3. Il est vrai aussi qu’il a pris, dès 1974, ses distances envers les illusions de cette stratégie. Je me souviens d’une discussion informelle avec lui, à l’occasion du dixième congrès Mondial, où je défendais avec fougue l’orientation « politico-militaire » de nos camarades de la « Fraction Rouge du PRT » - exclus par Santucho pour trotskysme – tandis qu’Ernest les considérait voués à l’échec. Bien entendu, c’est lui qui avait raison…
4. Publié en français dans les Temps Modernes en 1969.

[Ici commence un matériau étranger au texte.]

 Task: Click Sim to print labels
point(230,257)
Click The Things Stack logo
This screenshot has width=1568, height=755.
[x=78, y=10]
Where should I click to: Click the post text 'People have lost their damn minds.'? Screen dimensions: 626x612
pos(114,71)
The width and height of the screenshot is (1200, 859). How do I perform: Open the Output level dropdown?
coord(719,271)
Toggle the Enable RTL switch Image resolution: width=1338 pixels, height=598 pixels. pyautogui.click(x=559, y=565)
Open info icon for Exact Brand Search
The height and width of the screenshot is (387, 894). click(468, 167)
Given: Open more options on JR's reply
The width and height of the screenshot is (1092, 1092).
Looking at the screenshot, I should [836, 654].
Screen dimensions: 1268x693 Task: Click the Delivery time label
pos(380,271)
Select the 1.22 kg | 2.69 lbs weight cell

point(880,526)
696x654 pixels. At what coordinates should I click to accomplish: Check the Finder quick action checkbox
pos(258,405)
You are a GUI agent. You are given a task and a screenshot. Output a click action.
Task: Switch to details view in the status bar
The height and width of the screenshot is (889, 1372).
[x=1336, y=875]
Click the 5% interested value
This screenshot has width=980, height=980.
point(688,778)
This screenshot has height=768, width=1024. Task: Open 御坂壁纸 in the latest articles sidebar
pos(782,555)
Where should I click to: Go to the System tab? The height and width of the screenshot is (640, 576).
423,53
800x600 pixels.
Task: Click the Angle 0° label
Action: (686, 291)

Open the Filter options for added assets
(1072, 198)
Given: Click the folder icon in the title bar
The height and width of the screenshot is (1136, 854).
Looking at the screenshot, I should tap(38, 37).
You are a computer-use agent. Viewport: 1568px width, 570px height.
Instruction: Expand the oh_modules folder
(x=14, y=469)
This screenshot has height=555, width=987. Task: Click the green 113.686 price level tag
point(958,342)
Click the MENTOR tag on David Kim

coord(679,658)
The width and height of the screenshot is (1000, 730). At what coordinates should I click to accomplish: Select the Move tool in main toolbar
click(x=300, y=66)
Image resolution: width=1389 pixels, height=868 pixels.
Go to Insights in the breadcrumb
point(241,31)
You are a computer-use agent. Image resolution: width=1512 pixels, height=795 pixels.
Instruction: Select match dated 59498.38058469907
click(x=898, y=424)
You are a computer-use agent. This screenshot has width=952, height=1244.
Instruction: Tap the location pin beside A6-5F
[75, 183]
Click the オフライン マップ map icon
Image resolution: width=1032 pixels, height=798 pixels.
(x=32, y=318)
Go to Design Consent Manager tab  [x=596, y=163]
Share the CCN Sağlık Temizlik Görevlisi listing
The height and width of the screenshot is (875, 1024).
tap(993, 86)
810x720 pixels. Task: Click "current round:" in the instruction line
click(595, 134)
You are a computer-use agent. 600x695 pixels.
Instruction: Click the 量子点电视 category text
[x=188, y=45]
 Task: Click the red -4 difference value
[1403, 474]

5. Long Waves of Capitalist Development, A Marxist interpretation, publié en anglais en 1980 puis dans une édition élargie en 1995 (London, Verso), ce livre n’a pas (encore ?) été publié en français.
6. Malheureusement il n’existe pas de traduction française de ce livre, qui a été écrit en anglais et traduit en espagnol, portugais et allemand. Dans la version allemande de 1991, E. Mandel a ajouté une longue postface dans laquelle il intervient sur la question de l’unicité (Einmaligkeit) du génocide nazi des Juif est des Tsiganes.
7. Power and Money, A Marxist Theory of Bureaucracy (Verso, London 1991), traduit en russe (Ekonomicheskaya Demokratiya, 1992), espagnol (Siglo XXI, 1994) et allemand (Neuer ISP Verlag, 2000), mais pas encore en français.
8. Trotzki als Alternative, Berlin 1992. Publié en allemand, ce livre a été écrit à la demande de Dietz Verlag de Berlin (ancienne maison d’éditions du parti-État de la RDA) et E. Mandel était très fier de cette possibilité de pouvoir présenter la pensée et l’action de Trotsky aux adhérents du PDS allemand. Il s’agit d’une version rémaniée et élargie de sont livre sur la pensée politique de Trotsky publiée en 1979 en anglais (Verso) et en 1980 en français (Maspéro, réédition La Découverte, Paris 2003).
9. Cf. M. Löwy, « L’humanisme révolutionnaire d’Ernest Mandel », dans Le marxisme d’Ernest Mandel , sous la direction de Gilbert Achcar, PUF, Paris 1999, pp. 44-46.